▸ RECORD EXTRACTS:
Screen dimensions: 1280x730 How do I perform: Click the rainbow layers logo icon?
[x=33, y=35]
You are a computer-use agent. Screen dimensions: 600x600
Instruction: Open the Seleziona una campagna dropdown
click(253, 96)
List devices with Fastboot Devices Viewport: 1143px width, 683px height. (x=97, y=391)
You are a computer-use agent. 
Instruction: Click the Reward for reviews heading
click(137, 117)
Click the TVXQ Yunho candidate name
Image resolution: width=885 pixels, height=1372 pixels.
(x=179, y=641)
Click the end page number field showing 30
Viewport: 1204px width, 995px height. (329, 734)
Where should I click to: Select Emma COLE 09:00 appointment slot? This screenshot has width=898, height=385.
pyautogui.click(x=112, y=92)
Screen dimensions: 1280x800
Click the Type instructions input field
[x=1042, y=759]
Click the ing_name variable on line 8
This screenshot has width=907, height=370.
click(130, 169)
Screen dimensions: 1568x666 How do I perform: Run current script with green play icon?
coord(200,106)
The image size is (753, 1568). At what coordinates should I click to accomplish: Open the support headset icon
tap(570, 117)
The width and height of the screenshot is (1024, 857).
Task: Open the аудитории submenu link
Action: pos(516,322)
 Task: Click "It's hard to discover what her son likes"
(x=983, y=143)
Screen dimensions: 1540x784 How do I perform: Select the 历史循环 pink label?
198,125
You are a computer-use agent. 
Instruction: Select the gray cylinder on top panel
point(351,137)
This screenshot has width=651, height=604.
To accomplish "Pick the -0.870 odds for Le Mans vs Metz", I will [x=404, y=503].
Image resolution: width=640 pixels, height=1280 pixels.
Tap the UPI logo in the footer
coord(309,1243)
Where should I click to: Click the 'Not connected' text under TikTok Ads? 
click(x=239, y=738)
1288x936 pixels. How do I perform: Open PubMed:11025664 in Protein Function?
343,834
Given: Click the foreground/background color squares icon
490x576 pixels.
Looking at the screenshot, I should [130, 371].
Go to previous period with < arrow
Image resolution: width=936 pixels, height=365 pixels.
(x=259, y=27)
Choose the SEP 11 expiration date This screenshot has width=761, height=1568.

▸ DESCRIPTION OF THE TASK:
All of the records go in your answer, copied exactly.

▸ RESPONSE:
Screen dimensions: 1280x730 How do I perform: Click the rainbow layers logo icon?
[x=33, y=35]
You are a computer-use agent. Screen dimensions: 600x600
Instruction: Open the Seleziona una campagna dropdown
click(253, 96)
List devices with Fastboot Devices Viewport: 1143px width, 683px height. (x=97, y=391)
You are a computer-use agent. 
Instruction: Click the Reward for reviews heading
click(137, 117)
Click the TVXQ Yunho candidate name
Image resolution: width=885 pixels, height=1372 pixels.
(x=179, y=641)
Click the end page number field showing 30
Viewport: 1204px width, 995px height. (329, 734)
Where should I click to: Select Emma COLE 09:00 appointment slot? This screenshot has width=898, height=385.
pyautogui.click(x=112, y=92)
Screen dimensions: 1280x800
Click the Type instructions input field
[x=1042, y=759]
Click the ing_name variable on line 8
This screenshot has width=907, height=370.
click(130, 169)
Screen dimensions: 1568x666 How do I perform: Run current script with green play icon?
coord(200,106)
The image size is (753, 1568). At what coordinates should I click to accomplish: Open the support headset icon
tap(570, 117)
The width and height of the screenshot is (1024, 857).
Task: Open the аудитории submenu link
Action: pos(516,322)
 Task: Click "It's hard to discover what her son likes"
(x=983, y=143)
Screen dimensions: 1540x784 How do I perform: Select the 历史循环 pink label?
198,125
You are a computer-use agent. 
Instruction: Select the gray cylinder on top panel
point(351,137)
This screenshot has width=651, height=604.
To accomplish "Pick the -0.870 odds for Le Mans vs Metz", I will [x=404, y=503].
Image resolution: width=640 pixels, height=1280 pixels.
Tap the UPI logo in the footer
coord(309,1243)
Where should I click to: Click the 'Not connected' text under TikTok Ads? 
click(x=239, y=738)
1288x936 pixels. How do I perform: Open PubMed:11025664 in Protein Function?
343,834
Given: Click the foreground/background color squares icon
490x576 pixels.
Looking at the screenshot, I should [130, 371].
Go to previous period with < arrow
Image resolution: width=936 pixels, height=365 pixels.
(x=259, y=27)
Choose the SEP 11 expiration date This screenshot has width=761, height=1568.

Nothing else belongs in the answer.